XML rant by Erik Naggum

From: Erik Naggum <>
Newsgroups: comp.lang.lisp
Subject: Re: S-exp vs XML, HTML, LaTeX (was: Why lisp is growing)
Date: 28 Dec 2002 03:08:55 +0000
Organization: Naggum Software, Oslo, Norway
Message-ID: <>
NNTP-Posting-Date: 28 Dec 2002 03:08:55 GMT
User-Agent: Gnus/5.09 (Gnus v5.9.0) Emacs/21.2

* (thelifter)
| I don't understand your criticism of XML.

  I sometimes regret that human memory is such a great tool for one's
  personal life that coming to rely on the wider context it provides
  in one's communication with others is so fragile.  I have explained
  this dozens of times, but I guess each repetition adds something.

| Basically XML is just another way of writing S-expr or Trees or
| whatever you want to call it.

  They are not identical.  The aspects you are willing to ignore are
  more important than the aspects you are willing to accept.  Robbery
  is not just another way of making a living, rape is not just another
  way of satisfying basic human needs, torture is not just another way
  of interrogation.  And XML is not just another way of writing S-exps.
  There are some things in life that you do not do if you want to be a
  moral being and feel proud of what you have accomplished.

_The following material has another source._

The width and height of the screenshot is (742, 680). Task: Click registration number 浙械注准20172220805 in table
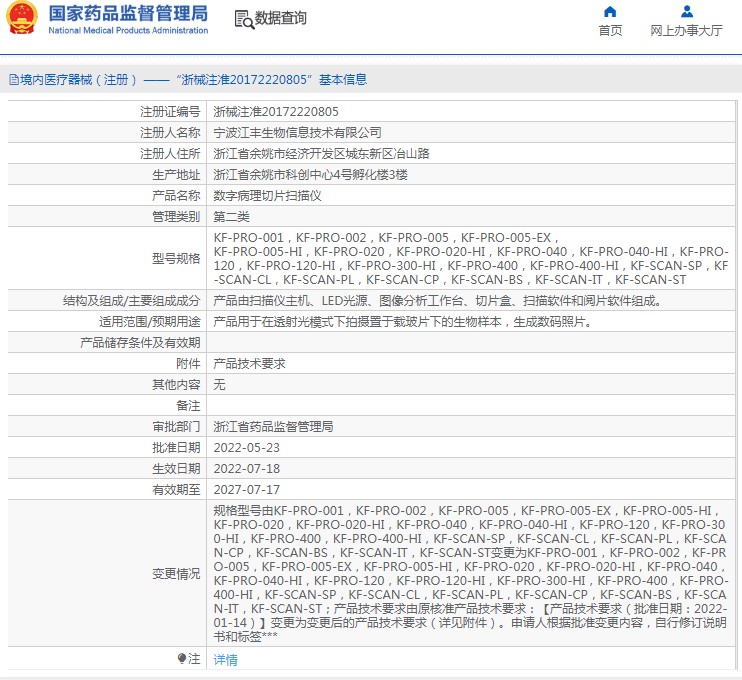pyautogui.click(x=276, y=111)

  SGML was a major improvement on the markup languages that preceded
  it (including GML), which helped create better publishing systems
  and helped people think about information in much improved ways, but
  when the zealots forgot the publishing heritage and took the notion
  that information can be separated from presentation out of the world
  of publishing into general data representation because SGML had had
  some success in "database publishing", something went awry, not only
  superficially, but fundamentally.  It is not unlike when a baby,
  whose mother satisfies its every need before it is even aware that
  it has been expressed, grows up to believe that the world in general
  is both influenced by and obliged to satisfy its whims.  Even though
  nobody in their right mind would argue that babies should fend for
  themselves and earn their own living, at some point in the child's
  life, it must begin a progression towards independence, which is not
  merely a quantitative difference from having every need satisfied by
  crying, but a qualitative difference of enormous consequence.  Many
  an idea or concept not only looks, but /is/ good in its infancy, yet
  turns destructive later in life.  Scaling and maturation are not the
  obvious processes they appear to be because they take so much time
  that the accumulated effort is easy to overlook.  To be successful,
  they must also be very carefully guided by people who can envision
  the end result, but that makes it appear to many as if it merely
  "happens".  Take a good idea out of its infancy, let it age without
  guidance so it does not mature, and it generally goes bad.  If GML
  was an infant, SGML is the bright youngster far exceeds expectations
  and made its parents too proud, but XML is the drug-addicted gang
  member who had committed his first murder before he had sex, which
  was rape.

  SGML is a good idea when the markup overhead is less than 2%.  Even
  attributes is a good idea when the textual element contents is the
  "real meat" of the document and attributes only aid processing, so
  that the printed version of a fully marked-up document has the same
  characters as the document sans tags.  Explicit end-tags is a good
  idea when the distance between start- and end-tag is more than the
  20-line terminal the document is typed on.  Minimization is a good
  idea in an already sparsely tagged document, both because tags are
  hard to keep track of and because clusters of tags are so intrusive.
  Character entities is a good idea when your entire character set is
  EBCDIC or ASCII.  Validating the input prior to processing is a good
  idea when processing would take minutes, if not hours, and consume
  costly resources, only to abend.  SGML had an important potential in
  its ability to let the information survive changes in processing
  equipment or software where its predecessors clearly failed.  But,
  to continue the baby metaphor, you have to go into fetishism to keep
  using diapers as you age but fail to mature. (I note in passing that
  the stereotypical American male longs for much larger than natural
  female breasts, presumably to maintain the proportion to his own
  size from his infancy, which has caused the stereotypical American
  female to feel a need for breasts that will give the next generation
  a demand for even more disproportionally large breasts.)  When the
  markup overhead exceeds 200%, when attributes values and element
  contents compete for the information, when the distance between 99%
  of the "tags" is /zero/, when the character set is Unicode, and when
  validation takes more time than processing, not to mention the sorry
  fact that information longevity is more /threatened/ by XML than by
  any other data representation in the history of computing, then SGML
  has gone from good kid, via bad teenager, to malfunctioning, evil
  adult as XML.  SGML was in many ways smarter than necessary at the
  time it was a bright idea, it was evidence of too much intelligence
  applied to the problems it solved.  A problem mankind has not often
  had to deal with is that of excessive intelligence; more often than
  not, technological solutions are barely intelligent enough to solve
  the problem at hand.  If a solution is much smarter than the problem
  and really stupid people notice it, they believe they have got their
  hands on something /great/, and so they destroy it, not unlike how
  giving stupid people too much power can threaten world peace and
  unravel legal concepts like due process and presumption of innocence.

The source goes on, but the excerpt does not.